The reheating constraints to natural inflation in Horndeski gravity

TL;DR

This paper explores how reheating influences natural inflation predictions within Horndeski gravity, showing that derivative interactions suppress tensor-to-scalar ratios and align models with observational data, with reheating parameters affecting inflation duration.

Contribution

It demonstrates that incorporating reheating effects in Horndeski gravity naturally inflation models constrains inflation duration and tensor-to-scalar ratios, improving consistency with observations.

Findings

Tensor-to-scalar ratio $r$ is suppressed due to derivative self-interactions.

Natural inflation becomes compatible with data for certain model parameters.

Reheating parameters significantly influence the inflation duration and temperature.

Abstract

For the subclass of Horndeski theory of gravity, we investigate the effects of reheating on the predictions of natural inflation. In the presence of derivative self-interaction of a scalar field and its kinetic coupling to the Einstein tensor, the gravitational friction to inflaton dynamics is enhanced.

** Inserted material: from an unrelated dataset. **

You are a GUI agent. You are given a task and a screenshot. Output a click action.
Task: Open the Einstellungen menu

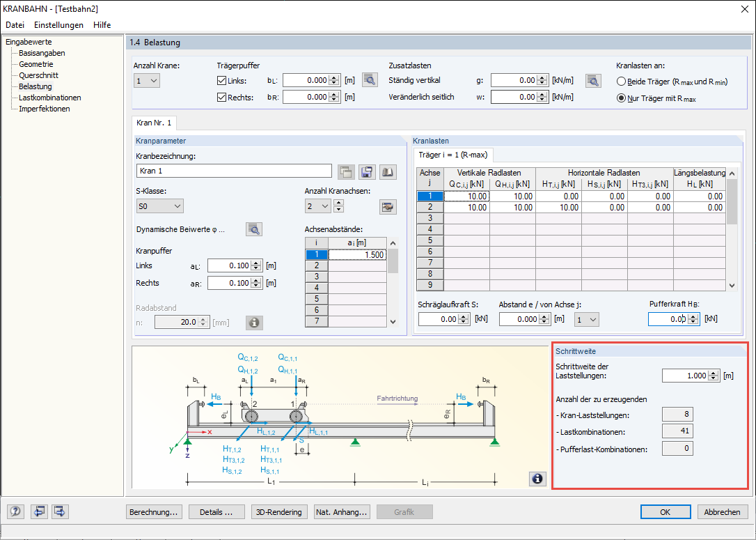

As a result, the tensor-to-scalar ratio $r$ is suppressed. We place the observational constraints on a natural inflation model and show that the model is now consistent with the observational data for some plausible range of the model parameter $\Delta$, mainly due to the suppressed tensor-to-scalar ratio. To be consistent with the data at the $1\sigma$ ($68\%$ confidence) level, a slightly longer $N_k\gtrsim60$ duration of inflation than usually assumed is preferred. Since the duration of inflation, for any specific inflaton potential, is related to reheating parameters, including the duration $N_{re}$, temperature $T_{re}$, and equation-of-state $\omega_{re}$ parameter during reheating, we imposed the effects of reheating to the inflationary predictions to put further constraints. The results show that the duration of inflation $N_k$ is affected by considerations of reheating, mainly by the $\omega_{re}$ and $T_{re}$ parameters. If reheating occurs instantaneously for which $N_{re}=0$ and $\omega_{re}=1/3$, the duration of inflation is estimated to be $N_k\simeq57$, where the exact value is less sensitive to the model parameter $\Delta$ compatible with the CMB data. The duration of inflation is longer (or shorter) than $N_k\simeq57$ for the equation of state larger (or smaller) than 1/3 hence $N_{re}\neq0$. The maximum temperature at the end of reheating is $T_{re}^\text{max}\simeq3\times 10^{15}$ GeV, which corresponds to the instantaneous reheating. The low reheating temperature, as low as a few MeV, is also possible when $\omega_{re}$ is closer to $1/3$.